WHAT TO DO:
1. According to the passage on market risk, why does interest rate risk not apply to Bison and North Baja? Answer in one to three sentences.
2. Copy the passage on market risk word for word, from "As of June 30, 2017 and" up to and including "approximately $2 million.".
┌─ PAGE TEXT
Changes in the fair value of derivative financial instruments are recognized in earnings unless the instrument qualifies as a hedge and meets specific hedge accounting criteria. Qualifying derivative financial instruments’ gains and losses may offset the hedged items’ related results in earnings for a fair value hedge or be deferred in accumulated other comprehensive income for a cash flow hedge.

 

MARKET RISK

 

From time to time, and in order to finance our business and that of our pipeline systems, the Partnership and our pipeline systems issue debt to invest in growth opportunities and provide for ongoing operations. The issuance of floating rate debt exposes the Partnership and our pipeline systems to market risk from changes in interest rates which affect earnings and the value of the financial instruments we hold.

 

Market risk is the risk that changes in market interest rates may result in fluctuations in the fair values or cash flows of financial instruments. We regularly assess the impact of interest rate fluctuations on future cash flows and evaluate hedging opportunities to mitigate our interest rate risk.

 

As of June 30, 2017, the Partnership’s interest rate exposure resulted from our floating rate Senior Credit Facility, 2015 Term Loan Facility, GTN’s Unsecured Term Loan Facility and Tuscarora’s Unsecured Term Loan Facility, under which $404 million, or 17 percent, of our outstanding debt was subject to variability in LIBOR interest rates. As of December 31, 2016, the Partnership’s interest rate exposure resulted from our floating rate Senior Credit Facility, 2015 Term Loan Facility, GTN’s Unsecured Term Loan Facility and Tuscarora’s Unsecured Term Loan Facility, under which $405 million or 21 percent of our outstanding debt was subject to variability in LIBOR interest rates.

 

As of June 30, 2017, the variable interest rate exposure related to 2013 Term Loan Facility was hedged by fixed interest rate swap arrangements and our effective interest rate was 2.31 percent.  If interest rates hypothetically increased (decreased) by one percent, 100 basis points, compared with rates in effect at June 30, 2017, our annual interest expense would increase (decrease) and net income would decrease (increase) by approximately $4 million.

 

As of June 30, 2017 and December 31, 2016, $181 million, or 42 percent, of Northern Border’s outstanding debt was at floating rates. If interest rates hypothetically increased (decreased) by one percent, 100 basis points, compared with rates in effect at June 30, 2017, Northern Border’s annual interest expense would increase (decrease) and its net income would decrease (increase) by approximately $2 million.

 

GTN’s Unsecured Senior Notes, Northern Border’s Senior Notes, Tuscarora’s Series D Senior Notes and all of Great Lakes’ and PNGTS’ Notes represent fixed-rate debt; therefore, they are not exposed to market risk due to floating interest rates. Interest rate risk does not apply to Bison and North Baja, as they currently do not have any debt.
└─
┌─ PROVIDED MATERIAL
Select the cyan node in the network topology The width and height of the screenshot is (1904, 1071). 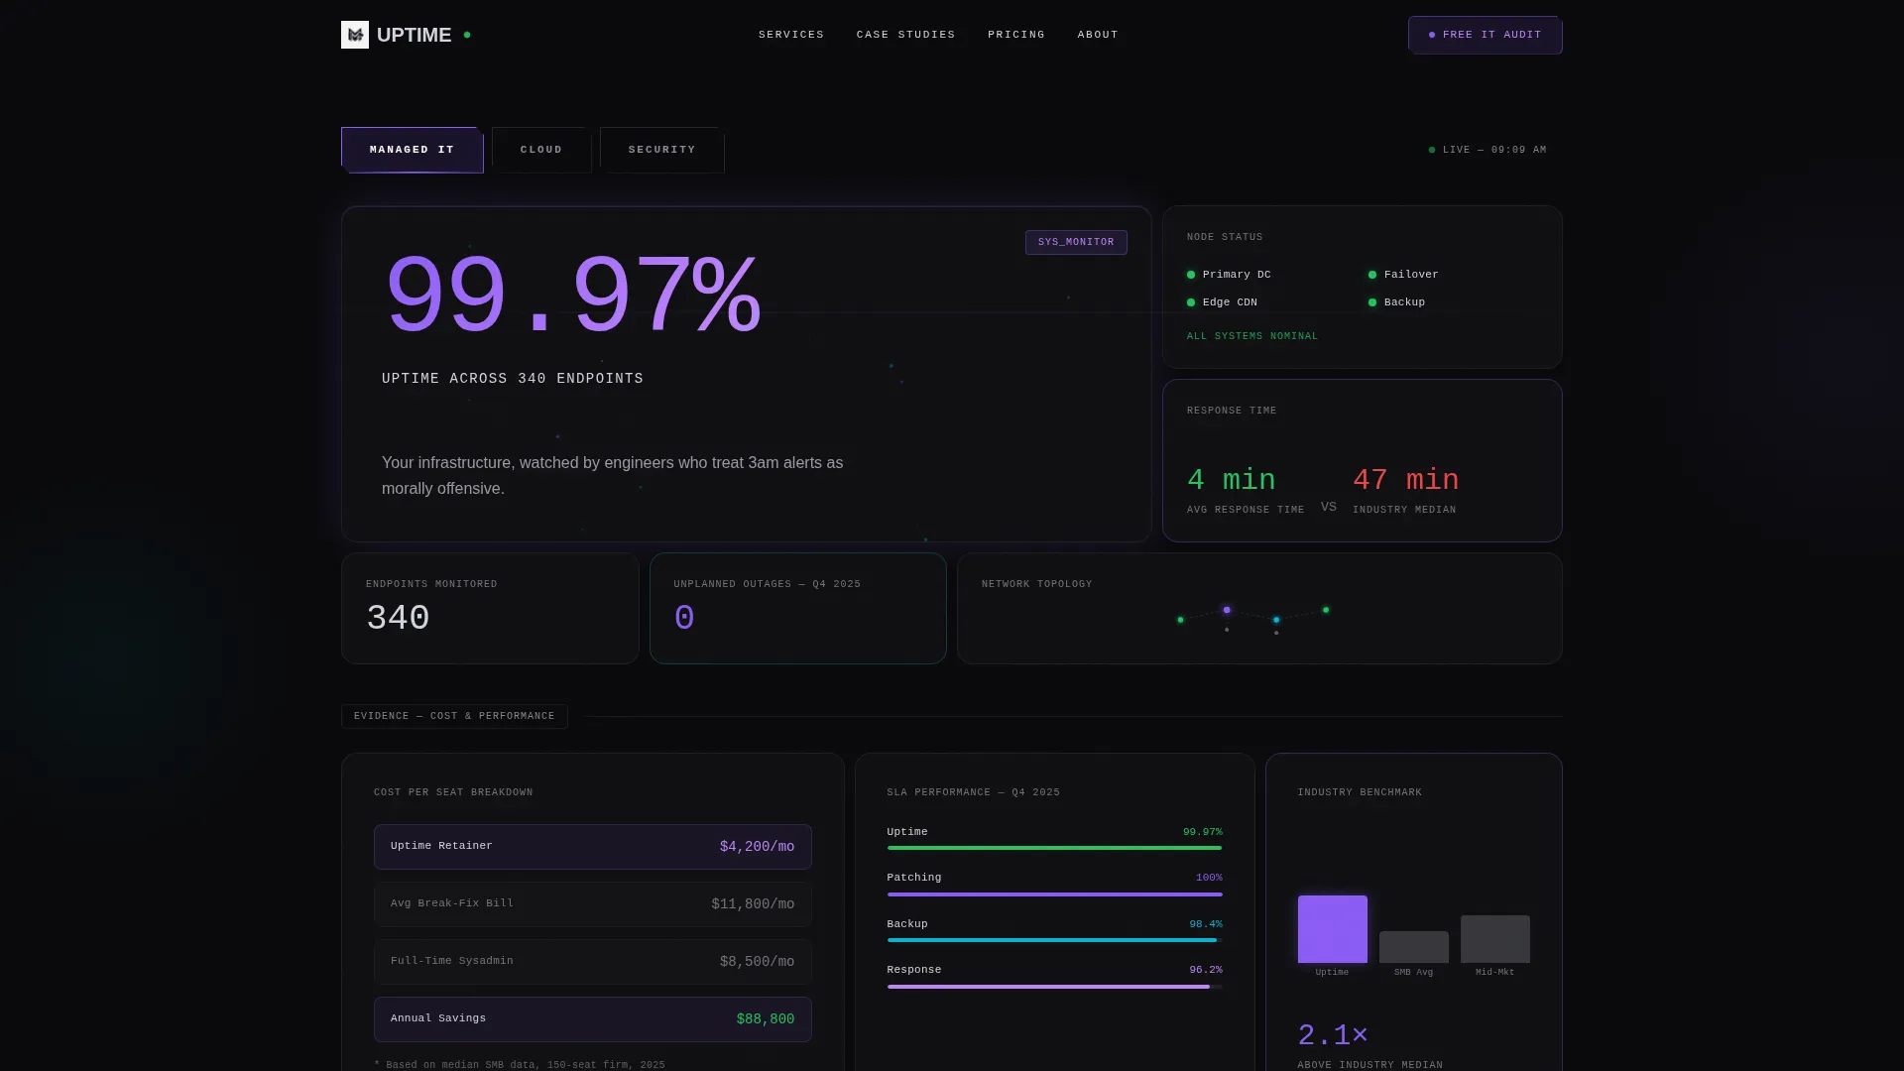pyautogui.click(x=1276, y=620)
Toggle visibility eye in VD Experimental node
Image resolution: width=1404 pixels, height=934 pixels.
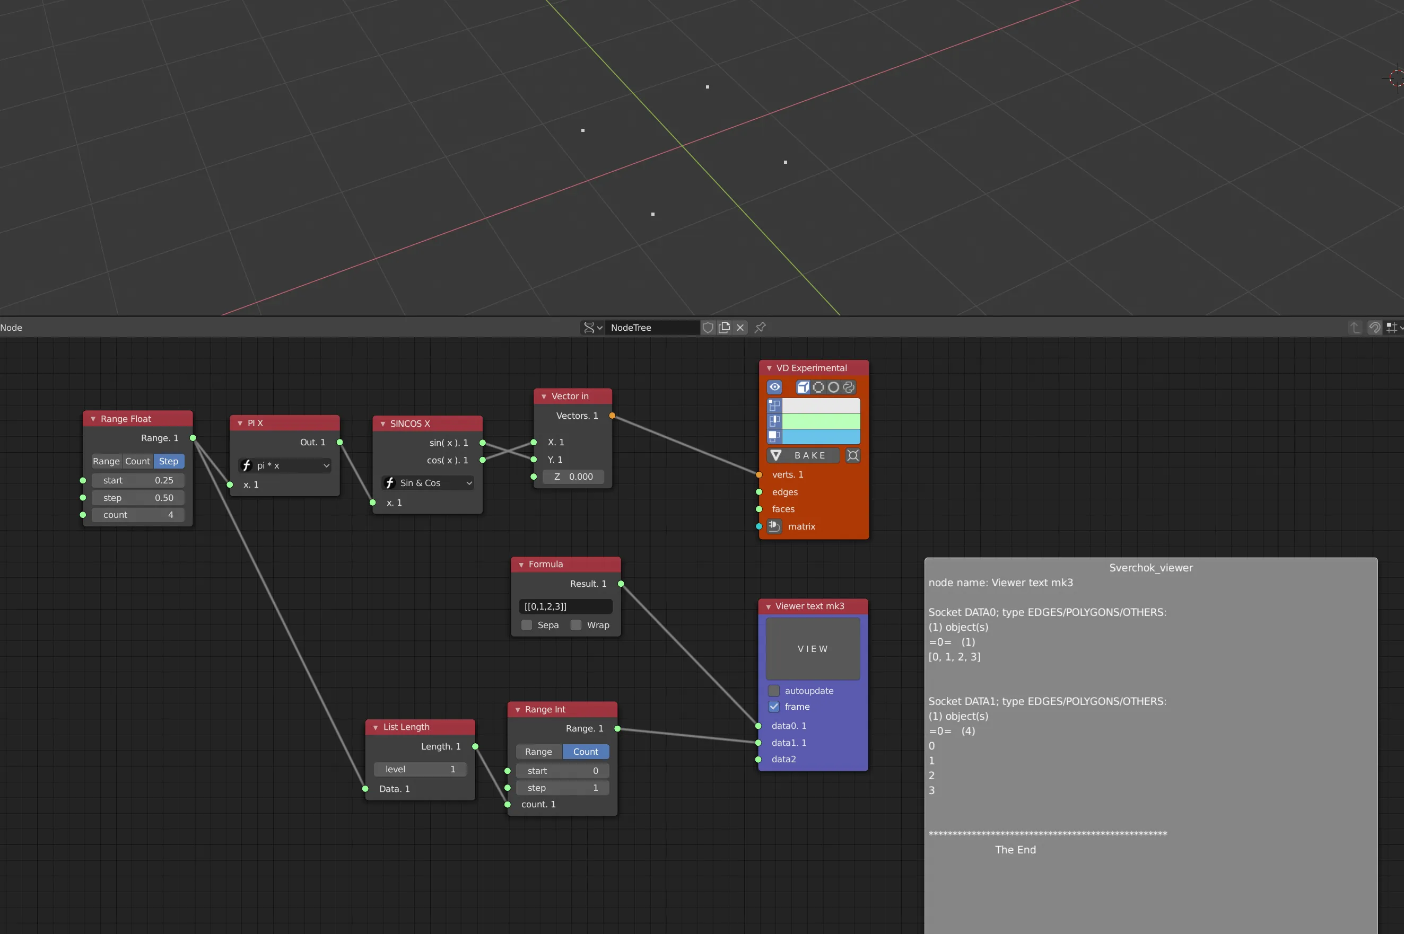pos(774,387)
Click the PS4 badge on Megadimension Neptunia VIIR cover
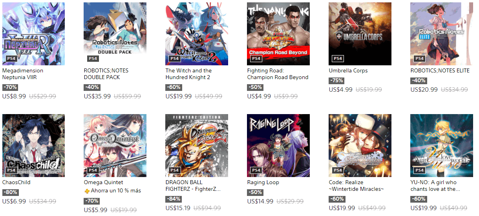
└─
PROBLEM SOLUTIONS:
1. Interest rate risk does not apply to Bison and North Baja because they currently do not have any debt.

2.
As of June 30, 2017 and December 31, 2016, $181 million, or 42 percent, of Northern Border’s outstanding debt was at floating rates. If interest rates hypothetically increased (decreased) by one percent, 100 basis points, compared with rates in effect at June 30, 2017, Northern Border’s annual interest expense would increase (decrease) and its net income would decrease (increase) by approximately $2 million.